Correlation Between Merck and Biote Corp
Can any of the company-specific risk be diversified away by investing in both Merck and Biote Corp at the same time? Although using a correlation coefficient on its own may not help to predict future stock returns, this module helps to understand the diversifiable risk of combining Merck and Biote Corp into the same portfolio, which is an essential part of the fundamental portfolio management process.
By analyzing existing cross correlation between Merck Company and biote Corp, you can compare the effects of market volatilities on Merck and Biote Corp and check how they will diversify away market risk if combined in the same portfolio for a given time horizon. You can also utilize pair trading strategies of matching a long position in Merck with a short position of Biote Corp. Check out your portfolio center. Please also check ongoing floating volatility patterns of Merck and Biote Corp.
Diversification Opportunities for Merck and Biote Corp
-0.59 | Correlation Coefficient |
Excellent diversification
The 3 months correlation between Merck and Biote is -0.59. Overlapping area represents the amount of risk that can be diversified away by holding Merck Company and biote Corp in the same portfolio, assuming nothing else is changed. The correlation between historical prices or returns on biote Corp and Merck is a relative statistical measure of the degree to which these equity instruments tend to move together. The correlation coefficient measures the extent to which returns on Merck Company are associated (or correlated) with Biote Corp. Values of the correlation coefficient range from -1 to +1, where.

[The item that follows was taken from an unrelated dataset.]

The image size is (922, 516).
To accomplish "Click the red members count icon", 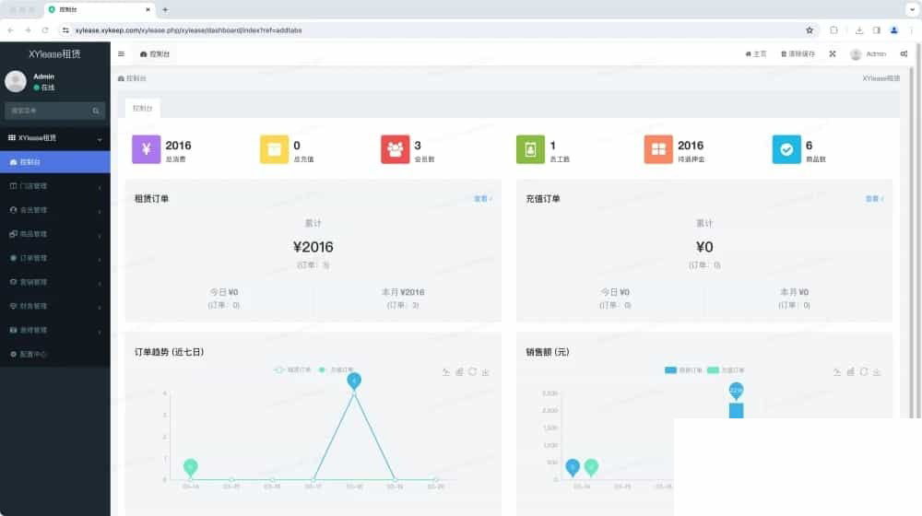I will [x=396, y=149].
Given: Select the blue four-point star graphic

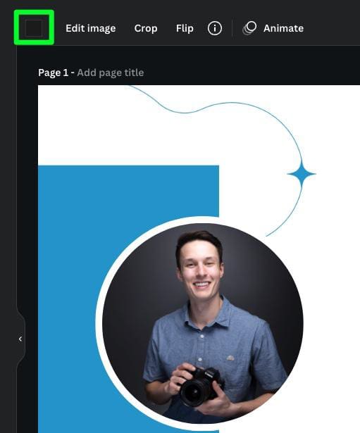Looking at the screenshot, I should [x=302, y=174].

The correlation of zero (0) is possible when the price movement of biote Corp has no effect on the direction of Merck i.e., Merck and Biote Corp go up and down completely randomly.
Pair Corralation between Merck and Biote Corp
Considering the 90-day investment horizon Merck Company is expected to generate 0.35 times more return on investment than Biote Corp. However, Merck Company is 2.83 times less risky than Biote Corp. It trades about -0.17 of its potential returns per unit of risk. biote Corp is currently generating about -0.1 per unit of risk. If you would invest 10,297 in Merck Company on October 8, 2024 and sell it today you would lose (383.00) from holding Merck Company or give up 3.72% of portfolio value over 90 days.
Time Period | 3 Months [change] |
Direction | Moves Against |
Strength | Very Weak |
Accuracy | 100.0% |
Values | Daily Returns |
Merck Company vs. biote Corp
Performance |
Timeline |
Merck Company |
biote Corp |
Merck and Biote Corp Volatility Contrast
Predicted Return Density |
Returns |
Pair Trading with Merck and Biote Corp
The main advantage of trading using opposite Merck and Biote Corp positions is that it hedges away some unsystematic risk. Because of two separate transactions, even if Merck position performs unexpectedly, Biote Corp can make up some of the losses. Pair trading also minimizes risk from directional movements in the market. For example, if an entire industry or sector drops because of unexpected headlines, the short position in Biote Corp will offset losses from the drop in Biote Corp's long position.The idea behind Merck Company and biote Corp pairs trading is to make the combined position market-neutral, meaning the overall market's direction will not affect its win or loss (or potential downside or upside). This can be achieved by designing a pairs trade with two highly correlated stocks or equities that operate in a similar space or sector, making it possible to obtain profits through simple and relatively low-risk investment.Biote Corp vs. Encompass Health Corp | Biote Corp vs. Pennant Group | Biote Corp vs. The Ensign Group | Biote Corp vs. InnovAge Holding Corp |
Check out your portfolio center.Note that this page's information should be used as a complementary analysis to find the right mix of equity instruments to add to your existing portfolios or create a brand new portfolio. You can also try the Portfolio Backtesting module to avoid under-diversification and over-optimization by backtesting your portfolios.